Meager Options for the Kurds
Sensing that the prime minister was on the defensive, the Sunnis and the Kurds tried to press their advantage. The Sunnis have mainly attempted to keep the pressure on through demonstrations, while the Kurds have sought to use the 2013 budget to get Baghdad to pay the $3.5 billion Arbil owes international oil companies that have been operating in the Kurdistan region over the past three years.
From al-Maliki's point of view, there is no way that the central government would underwrite the Kurdistan Regional Government's efforts to develop energy resources independent from Baghdad. Al-Maliki used Arbil's demands to make the case that the Kurds are trying to take revenues away from the national budget for their region while also playing to Sunni concerns about Kurdish autonomy. At the same time, al-Maliki was able to convince his Shiite allies that if they pushed the budget through parliament despite the Kurdish boycott, the Kurds would not be able to retaliate in any serious way. On that point, al-Maliki's confidence stems from the fact that the Kurds are landlocked and surrounded by Turkey, Iran, the Shia-led central government and Sunnis elsewhere in Iraq, and thus face serious constraints on exporting energy independent of Baghdad.
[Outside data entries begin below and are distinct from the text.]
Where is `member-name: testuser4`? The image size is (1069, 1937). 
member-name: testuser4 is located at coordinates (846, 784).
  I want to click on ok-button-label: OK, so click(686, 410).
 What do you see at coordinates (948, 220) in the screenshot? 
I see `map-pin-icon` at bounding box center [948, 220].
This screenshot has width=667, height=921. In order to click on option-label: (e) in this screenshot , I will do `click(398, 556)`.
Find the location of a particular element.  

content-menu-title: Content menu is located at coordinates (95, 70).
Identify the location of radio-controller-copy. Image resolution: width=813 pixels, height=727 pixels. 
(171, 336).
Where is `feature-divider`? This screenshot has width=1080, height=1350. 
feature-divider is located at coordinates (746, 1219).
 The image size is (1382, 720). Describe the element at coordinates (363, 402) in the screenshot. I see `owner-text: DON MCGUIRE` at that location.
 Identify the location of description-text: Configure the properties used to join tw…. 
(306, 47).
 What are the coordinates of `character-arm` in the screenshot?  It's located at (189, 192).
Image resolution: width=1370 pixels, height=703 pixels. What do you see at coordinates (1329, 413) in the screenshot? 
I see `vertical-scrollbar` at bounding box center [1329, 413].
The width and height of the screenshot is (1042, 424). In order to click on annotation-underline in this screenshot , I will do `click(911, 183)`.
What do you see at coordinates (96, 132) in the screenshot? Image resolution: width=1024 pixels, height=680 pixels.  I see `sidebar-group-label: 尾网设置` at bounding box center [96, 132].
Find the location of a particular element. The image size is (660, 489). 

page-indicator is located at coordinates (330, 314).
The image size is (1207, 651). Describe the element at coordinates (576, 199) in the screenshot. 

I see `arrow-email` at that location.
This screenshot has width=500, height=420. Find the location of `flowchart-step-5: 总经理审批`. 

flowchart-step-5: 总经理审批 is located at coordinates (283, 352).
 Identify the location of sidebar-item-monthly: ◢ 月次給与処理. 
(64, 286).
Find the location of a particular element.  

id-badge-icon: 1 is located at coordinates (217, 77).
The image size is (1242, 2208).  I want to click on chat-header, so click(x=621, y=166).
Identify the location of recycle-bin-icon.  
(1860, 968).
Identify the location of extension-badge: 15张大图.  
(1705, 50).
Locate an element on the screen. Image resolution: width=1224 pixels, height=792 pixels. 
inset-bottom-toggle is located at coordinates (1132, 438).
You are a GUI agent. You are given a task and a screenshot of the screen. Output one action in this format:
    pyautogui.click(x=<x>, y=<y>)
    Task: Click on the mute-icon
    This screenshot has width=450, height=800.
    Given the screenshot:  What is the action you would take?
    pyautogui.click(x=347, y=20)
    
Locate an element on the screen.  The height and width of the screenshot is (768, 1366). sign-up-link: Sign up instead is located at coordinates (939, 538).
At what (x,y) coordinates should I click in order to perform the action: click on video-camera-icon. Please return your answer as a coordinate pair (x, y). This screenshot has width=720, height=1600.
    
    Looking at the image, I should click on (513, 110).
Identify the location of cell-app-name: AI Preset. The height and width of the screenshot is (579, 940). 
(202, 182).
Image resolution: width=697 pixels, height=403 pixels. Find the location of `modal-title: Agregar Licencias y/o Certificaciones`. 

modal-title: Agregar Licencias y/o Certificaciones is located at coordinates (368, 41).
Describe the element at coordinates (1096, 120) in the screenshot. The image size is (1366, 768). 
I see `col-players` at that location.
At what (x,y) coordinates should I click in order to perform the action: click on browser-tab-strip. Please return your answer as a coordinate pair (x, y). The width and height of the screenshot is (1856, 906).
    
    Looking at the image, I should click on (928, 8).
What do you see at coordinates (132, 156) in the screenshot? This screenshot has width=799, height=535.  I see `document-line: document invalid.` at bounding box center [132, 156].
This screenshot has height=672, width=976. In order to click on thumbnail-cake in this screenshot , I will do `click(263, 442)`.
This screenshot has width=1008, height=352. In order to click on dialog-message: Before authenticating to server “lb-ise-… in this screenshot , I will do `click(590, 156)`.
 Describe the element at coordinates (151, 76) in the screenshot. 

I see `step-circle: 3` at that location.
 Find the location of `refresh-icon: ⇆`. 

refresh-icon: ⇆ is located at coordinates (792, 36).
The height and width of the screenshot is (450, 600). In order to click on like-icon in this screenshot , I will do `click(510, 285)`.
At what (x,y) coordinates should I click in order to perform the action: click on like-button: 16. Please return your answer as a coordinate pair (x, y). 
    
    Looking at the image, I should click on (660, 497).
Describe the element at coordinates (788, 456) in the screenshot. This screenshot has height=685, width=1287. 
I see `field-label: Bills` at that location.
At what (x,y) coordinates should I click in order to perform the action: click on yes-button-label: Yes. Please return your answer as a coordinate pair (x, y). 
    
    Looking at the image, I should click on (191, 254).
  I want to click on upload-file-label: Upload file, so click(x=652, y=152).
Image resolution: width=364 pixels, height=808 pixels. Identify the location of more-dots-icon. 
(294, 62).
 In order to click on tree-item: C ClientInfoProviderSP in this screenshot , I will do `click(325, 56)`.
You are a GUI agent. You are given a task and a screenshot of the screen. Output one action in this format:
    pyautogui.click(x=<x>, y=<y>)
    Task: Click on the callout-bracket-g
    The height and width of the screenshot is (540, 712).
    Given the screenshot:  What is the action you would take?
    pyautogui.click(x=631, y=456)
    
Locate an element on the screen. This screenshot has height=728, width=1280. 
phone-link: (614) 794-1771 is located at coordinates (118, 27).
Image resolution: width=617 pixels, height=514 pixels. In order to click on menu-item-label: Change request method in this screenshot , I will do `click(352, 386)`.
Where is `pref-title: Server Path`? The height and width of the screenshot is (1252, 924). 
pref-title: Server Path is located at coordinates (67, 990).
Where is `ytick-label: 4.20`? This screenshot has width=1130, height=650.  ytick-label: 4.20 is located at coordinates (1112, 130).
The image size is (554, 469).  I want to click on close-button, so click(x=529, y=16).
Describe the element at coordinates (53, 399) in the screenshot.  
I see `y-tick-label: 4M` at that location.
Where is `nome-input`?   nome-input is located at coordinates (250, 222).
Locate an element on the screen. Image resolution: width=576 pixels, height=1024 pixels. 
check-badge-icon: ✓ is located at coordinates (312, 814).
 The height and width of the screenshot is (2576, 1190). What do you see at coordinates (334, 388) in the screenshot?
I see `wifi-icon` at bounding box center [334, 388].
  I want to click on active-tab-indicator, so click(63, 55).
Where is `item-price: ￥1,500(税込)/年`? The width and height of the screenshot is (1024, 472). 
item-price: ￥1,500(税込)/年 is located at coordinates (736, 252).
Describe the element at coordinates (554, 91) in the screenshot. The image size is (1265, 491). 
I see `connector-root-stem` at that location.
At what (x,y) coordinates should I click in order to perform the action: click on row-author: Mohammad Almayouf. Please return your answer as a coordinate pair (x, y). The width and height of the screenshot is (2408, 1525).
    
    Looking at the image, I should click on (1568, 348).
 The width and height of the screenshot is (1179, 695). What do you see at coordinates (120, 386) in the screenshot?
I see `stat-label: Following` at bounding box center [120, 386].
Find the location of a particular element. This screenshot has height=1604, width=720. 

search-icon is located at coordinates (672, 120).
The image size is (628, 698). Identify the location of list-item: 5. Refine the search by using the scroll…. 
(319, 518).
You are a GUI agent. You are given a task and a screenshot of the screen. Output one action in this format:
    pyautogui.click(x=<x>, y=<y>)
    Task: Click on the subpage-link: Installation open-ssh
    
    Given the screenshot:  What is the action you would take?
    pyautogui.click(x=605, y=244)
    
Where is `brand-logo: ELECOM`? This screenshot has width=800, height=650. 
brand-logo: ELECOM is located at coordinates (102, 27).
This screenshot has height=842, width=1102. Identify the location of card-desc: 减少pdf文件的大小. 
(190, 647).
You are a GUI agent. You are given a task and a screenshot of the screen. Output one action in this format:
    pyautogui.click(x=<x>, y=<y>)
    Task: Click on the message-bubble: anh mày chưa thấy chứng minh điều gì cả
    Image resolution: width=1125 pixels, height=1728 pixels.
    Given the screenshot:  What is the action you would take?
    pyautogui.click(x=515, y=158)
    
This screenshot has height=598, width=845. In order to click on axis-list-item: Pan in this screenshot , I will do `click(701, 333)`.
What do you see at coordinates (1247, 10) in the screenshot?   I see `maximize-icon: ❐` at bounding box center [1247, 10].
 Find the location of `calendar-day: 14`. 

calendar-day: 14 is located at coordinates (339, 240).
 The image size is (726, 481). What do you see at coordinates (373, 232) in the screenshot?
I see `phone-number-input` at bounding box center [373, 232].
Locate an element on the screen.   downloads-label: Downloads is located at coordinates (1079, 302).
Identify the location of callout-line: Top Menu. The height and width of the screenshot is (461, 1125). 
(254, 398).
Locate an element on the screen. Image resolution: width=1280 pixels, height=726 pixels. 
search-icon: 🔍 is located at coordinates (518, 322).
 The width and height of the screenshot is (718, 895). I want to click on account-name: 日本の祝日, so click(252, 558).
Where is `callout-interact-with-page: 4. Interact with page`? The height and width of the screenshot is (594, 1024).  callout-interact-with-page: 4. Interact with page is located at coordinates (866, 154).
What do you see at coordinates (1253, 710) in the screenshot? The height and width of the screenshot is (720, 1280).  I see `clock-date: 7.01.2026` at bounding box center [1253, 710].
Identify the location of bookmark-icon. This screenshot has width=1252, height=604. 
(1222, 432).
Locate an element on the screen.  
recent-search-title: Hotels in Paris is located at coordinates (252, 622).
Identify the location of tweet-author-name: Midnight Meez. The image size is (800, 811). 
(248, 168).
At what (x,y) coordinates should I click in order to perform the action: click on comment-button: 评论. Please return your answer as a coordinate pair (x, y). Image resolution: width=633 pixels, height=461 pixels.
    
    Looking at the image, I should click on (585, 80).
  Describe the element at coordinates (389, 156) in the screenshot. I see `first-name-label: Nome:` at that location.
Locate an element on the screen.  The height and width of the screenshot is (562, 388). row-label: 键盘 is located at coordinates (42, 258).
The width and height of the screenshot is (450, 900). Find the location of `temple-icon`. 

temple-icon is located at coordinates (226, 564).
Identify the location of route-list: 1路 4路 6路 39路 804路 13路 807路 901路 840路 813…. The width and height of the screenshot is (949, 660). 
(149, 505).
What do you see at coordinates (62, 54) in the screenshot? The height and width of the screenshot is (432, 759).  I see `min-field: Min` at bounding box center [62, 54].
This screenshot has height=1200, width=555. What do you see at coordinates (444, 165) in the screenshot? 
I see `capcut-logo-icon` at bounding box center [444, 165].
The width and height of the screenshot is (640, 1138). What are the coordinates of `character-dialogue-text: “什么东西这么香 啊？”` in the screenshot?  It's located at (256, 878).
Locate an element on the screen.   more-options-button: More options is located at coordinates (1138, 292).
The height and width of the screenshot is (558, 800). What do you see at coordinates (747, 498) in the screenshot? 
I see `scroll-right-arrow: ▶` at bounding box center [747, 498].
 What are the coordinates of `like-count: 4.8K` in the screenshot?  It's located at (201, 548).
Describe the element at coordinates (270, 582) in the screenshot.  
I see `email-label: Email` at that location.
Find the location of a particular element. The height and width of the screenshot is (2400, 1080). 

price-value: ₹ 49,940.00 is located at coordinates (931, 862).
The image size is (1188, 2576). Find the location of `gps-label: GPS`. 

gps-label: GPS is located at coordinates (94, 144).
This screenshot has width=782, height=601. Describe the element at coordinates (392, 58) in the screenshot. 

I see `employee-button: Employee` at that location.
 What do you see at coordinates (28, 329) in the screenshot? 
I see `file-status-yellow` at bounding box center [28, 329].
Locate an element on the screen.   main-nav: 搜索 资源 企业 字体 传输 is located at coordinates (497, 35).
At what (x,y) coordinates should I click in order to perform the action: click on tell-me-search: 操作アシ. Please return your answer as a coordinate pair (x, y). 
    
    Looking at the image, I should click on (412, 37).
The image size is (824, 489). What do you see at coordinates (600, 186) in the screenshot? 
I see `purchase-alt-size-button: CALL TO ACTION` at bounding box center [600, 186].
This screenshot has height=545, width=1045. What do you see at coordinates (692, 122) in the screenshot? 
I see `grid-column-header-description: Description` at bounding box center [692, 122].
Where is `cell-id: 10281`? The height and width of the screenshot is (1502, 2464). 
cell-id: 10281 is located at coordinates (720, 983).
Turkey is the one country that could act as an energy transit state for Kurdistan if it chose to do so. However, doing so would require building costly new infrastructure to connect northern Iraq to Turkey, not to mention protecting that infrastructure from the militants who are active in the border region. Additionally, helping Iraqi Kurds gain greater autonomy -- even if Ankara's aims were limited to an energy partnership -- would risk empowering Turkey's own Kurdish rebels while also provoking Iraq and Iran. Given that a Kurdish enclave of some type will likely emerge in Syria when the ruling Alawite regime falls, Turkey is even more apprehensive about assisting the Iraqi Kurds.
The Sunni uprising occurring in Syria poses a threat to the Shia-led government in Baghdad because a spillover of Syrian militants into Iraq could rekindle large-scale sectarian violence. But the Shia are not alone in facing this threat; the Kurds too would stand to lose out, perhaps even more than the central government considering the Kurds' lack of allies and the already-fraught Sunni-Kurdish relations in Iraq. Consequently, the Kurds may have no choice but to accept the current limits of their autonomy. For Iraq's Sunnis, as long as certain factions can be persuaded to join with the Shia against the Kurds to form alliances of convenience, they will also be incapable of acting against the Shia-dominated government. The result may not be efficient or satisfying for all the participants, but it may be what the future of governance in Iraq looks like, and for the Shiite majority, it may be an acceptable outcome.